└── README.md


/README.md:
--------------------------------------------------------------------------------
  1 | edn
  2 | ===
  3 | 
  4 | extensible data notation [eed-n]
  5 | 
  6 | # Rationale
  7 | 
  8 | **edn** is an extensible data notation. A superset of **edn** is used by Clojure to represent
  9 | programs, and it is used by Datomic and other applications as a data transfer format. This spec
 10 | describes **edn** in isolation from those and other specific use cases, to help facilitate
 11 | implementation of readers and writers in other languages, and for other uses.
 12 | 
 13 | **edn** supports a rich set of built-in elements, and the definition of extension elements in terms
 14 | of the others. Users of data formats without such facilities must rely on either convention or
 15 | context to convey elements not included in the base set. This greatly complicates application
 16 | logic, betraying the apparent simplicity of the format. **edn** is simple, yet powerful enough to
 17 | meet the demands of applications without convention or complex context-sensitive logic.
 18 | 
 19 | **edn** is a system for the conveyance of _values_. It is not a type system, and has no schemas.
 20 | Nor is it a system for representing objects - there are no reference types, nor should a consumer
 21 | have an expectation that two equivalent elements in some body of **edn** will yield distinct object
 22 | identities when read, unless a reader implementation goes out of its way to make such a promise.
 23 | Thus the resulting values should be considered immutable, and a reader implementation should yield
 24 | values that ensure this, to the extent possible.
 25 | 
 26 | **edn** is a set of definitions for acceptable _elements_. A use of **edn** might be a stream or
 27 | file containing elements, but it could be as small as the conveyance of a single element in e.g. an
 28 | HTTP query param.
 29 | 
 30 | There is no enclosing element at the top level. Thus **edn** is suitable for streaming and
 31 | interactive applications.
 32 | 
 33 | The base set of elements in **edn** is meant to cover the basic set of data structures common to
 34 | most programming languages. While **edn** specifies how those elements are formatted in text, it
 35 | does not dictate the representation that results on the consumer side.
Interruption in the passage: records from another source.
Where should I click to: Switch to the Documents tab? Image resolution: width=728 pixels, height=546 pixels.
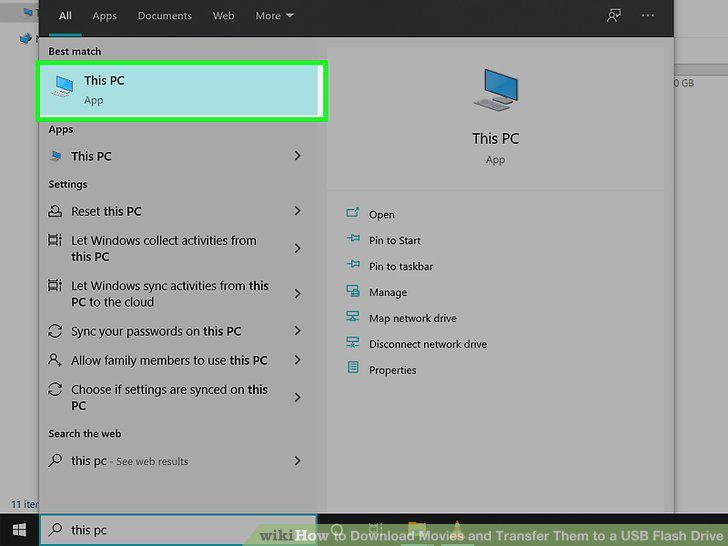tap(164, 16)
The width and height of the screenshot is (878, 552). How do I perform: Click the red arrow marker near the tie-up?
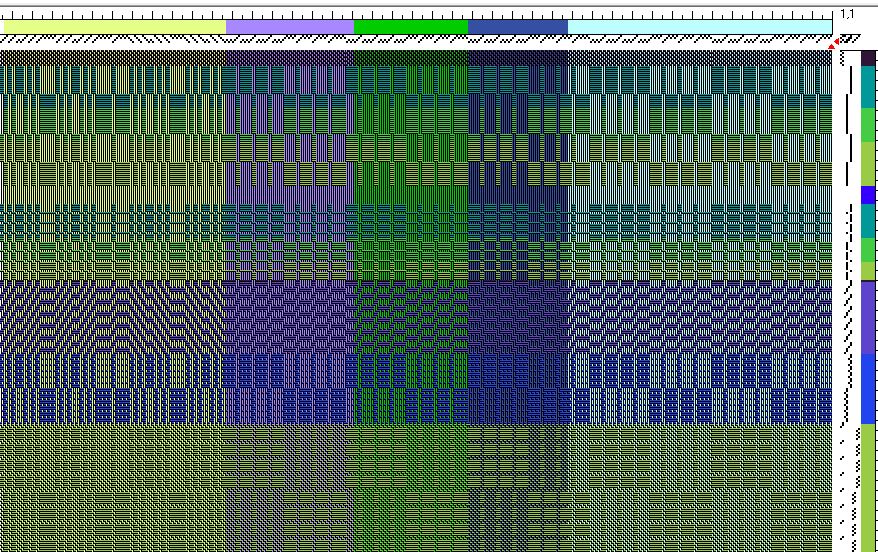click(833, 45)
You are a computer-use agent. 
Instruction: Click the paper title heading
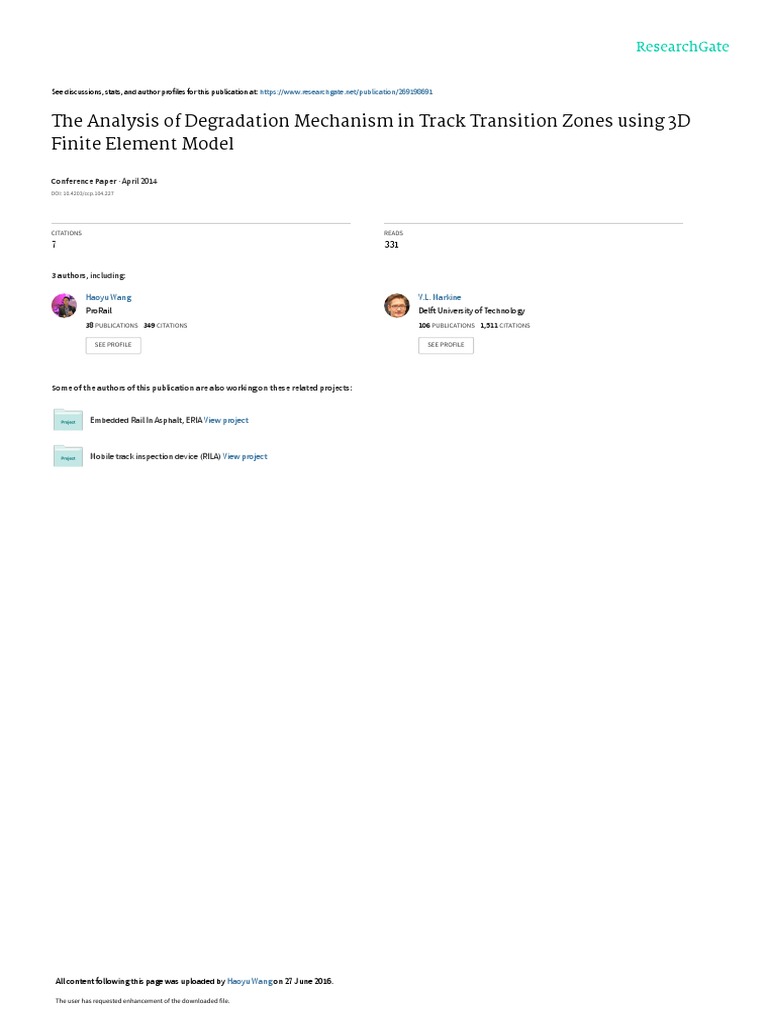(x=370, y=132)
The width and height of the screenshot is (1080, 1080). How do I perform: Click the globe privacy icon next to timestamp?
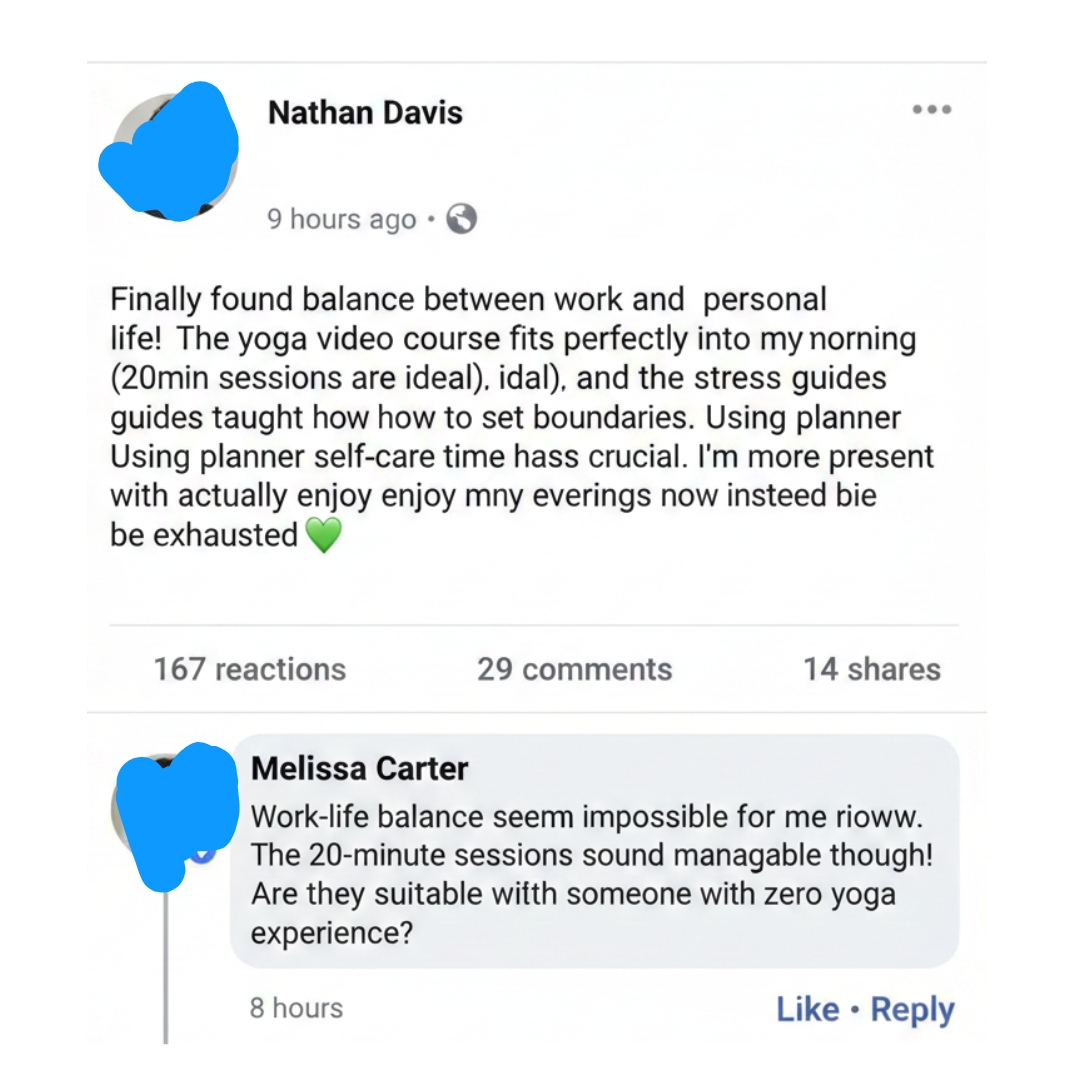[461, 219]
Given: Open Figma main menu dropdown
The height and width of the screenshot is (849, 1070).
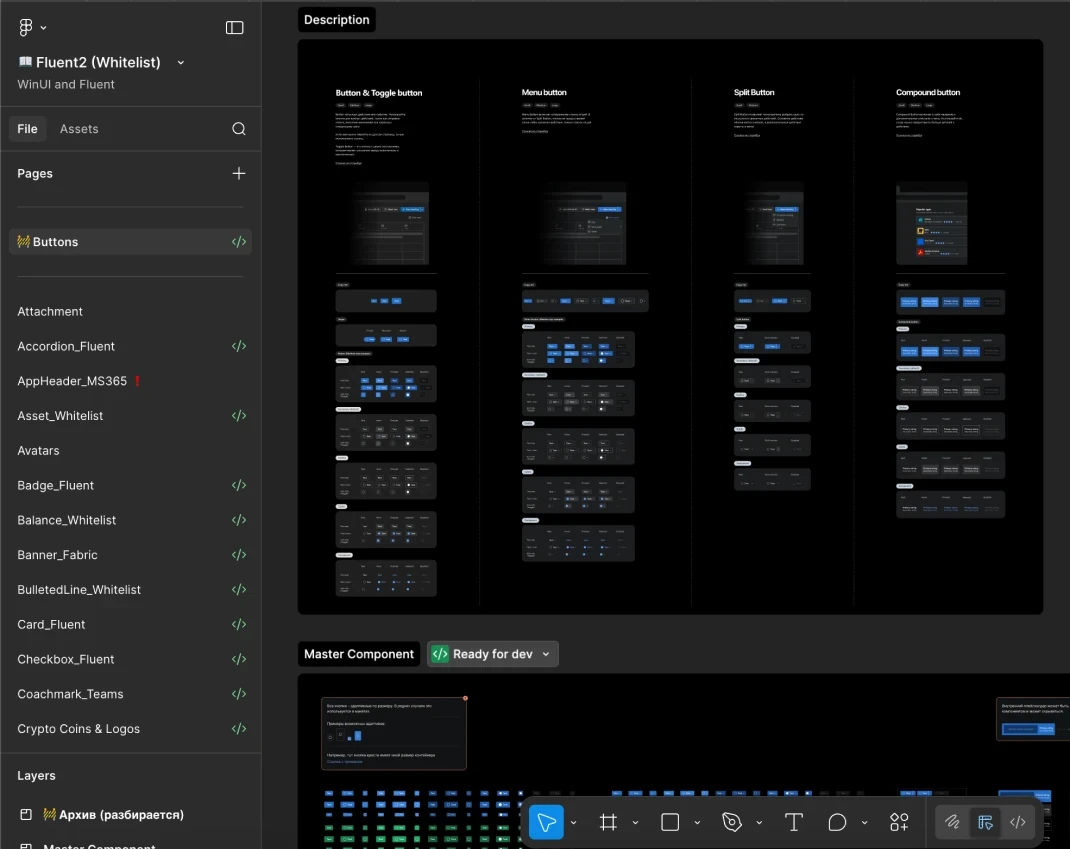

A well behaved reader
 36 | library should endeavor to map the elements to programming language types with similar semantics.
 37 | 
 38 | # Spec
 39 | 
 40 | Currently this specification is casual, as we gather feedback from implementors. A more rigorous
 41 | e.g. BNF will follow.
 42 | 
 43 | ## General considerations
 44 | 
 45 | **edn** elements, streams and files should be encoded using [UTF-8](http://en.wikipedia.org/wiki/UTF-8).
 46 | 
 47 | Elements are generally separated by whitespace. Whitespace, other than within strings, is not
 48 | otherwise significant, nor need redundant whitespace be preserved during transmissions. Commas `,`
 49 | are also considered whitespace, other than within strings.
 50 | 
 51 | The delimiters `{ } ( ) [ ]` need not be separated from adjacent elements by whitespace.
 52 | 
 53 | ### # dispatch character
 54 | 
 55 | Tokens beginning with `#` are reserved. The character following `#` determines the behavior. The
 56 | dispatches `#{` (sets), `#_` (discard), #alphabetic-char (tag) are defined below. `#` is not a
 57 | delimiter.
 58 | 
 59 | ## Built-in elements
 60 | 
 61 | ### nil
 62 | 
 63 | `nil` represents nil, null or nothing. It should be read as an object with similar meaning on the
 64 | target platform.
 65 | 
 66 | ### booleans
 67 | 
 68 | `true` and `false` should be mapped to booleans.
 69 | 
 70 | If a platform has canonic values for true and false, it is a further semantic of booleans that all
 71 | instances of `true` yield that (identical) value, and similarly for `false`.
 72 | 
 73 | ### strings
 74 | 
 75 | Strings are enclosed in `"double quotes"`. May span multiple lines. Standard C/Java escape
 76 | characters `\t, \r, \n, \\ and \"` are supported.
 77 | 
 78 | ### characters
 79 | 
 80 | Characters are preceded by a backslash: `\c`, `\newline`, `\return`, `\space` and `\tab` yield the
 81 | corresponding characters. Unicode characters are represented with \uNNNN as in Java. Backslash cannot be
 82 | followed by whitespace.
 83 | 
 84 | ### symbols
 85 | 
 86 | Symbols are used to represent identifiers, and should map to something other than strings, if
 87 | possible.
 88 | 
 89 | Symbols begin with a non-numeric character and can contain alphanumeric characters and `. * + ! - _ ?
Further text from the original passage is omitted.